Things seemed to be looking up again. There were still a few complaints from nearby bunks, but nobody did anything about it. I think they remembered what I looked when I was suffering, and despite what "good citizens" - those who've never been in jail - think, most of my fellow prisoners were decent folks who had no wish to cause anybody needless pain ... and they knew I only had a few weeks to go. (Ira informs me that I was replaced by someone even louder.)

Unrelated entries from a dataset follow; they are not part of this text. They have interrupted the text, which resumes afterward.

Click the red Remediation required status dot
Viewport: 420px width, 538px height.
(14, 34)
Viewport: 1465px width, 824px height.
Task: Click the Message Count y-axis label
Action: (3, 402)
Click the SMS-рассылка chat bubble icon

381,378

The move to the corner was supposed to be only the first step. Richie was due to be released in 2 weeks, and I was supposed to get his lower bunk, so my snoring would be muffled even more. No such luck. The next arrival turned out to be a guy with a back condition, Kevin A., so they put him under me ... and after I'd had my heart set on a lower. In fact, considering the number of guys that were scheduled to leave, I was even due for one in a few days.
Kevin turned out to be a decent enough fellow. He was in for helping his brother smuggle something like $350,000 worth of grass, which, according to him, he hadn't done. What he had done was help his brother smuggle a few million bucks worth of cocaine, so he'd been railroaded on the marijuana rap to soften him up into telling where the brother was. Trouble was, he didn't know. The brother had got the wind up just before the bust, and had left no forwarding address. Kevin was in for a year, but had another hearing on related charges coming up a month after I left, which might have extended his sentence.
Synchronistically, Kevin showed up a week before Philcon '84, the Philadelphia Science Fiction Conference, and was heartbroken when I told him the guest of honor was one of his favorite authors, Larry Niven. He had several Niven books sent in to him, plus some of Fritz Lieber's "Fafhrd and the Gray Mouser" stories. We talked about science-fiction a lot, and I left my copy of Moon Is A Harsh Mistress with him. He was awfully glad to see me go, however. He didn't sleep with headphones on ... in fact, he didn't sleep well at all, until he got a bad cold and slept during the day.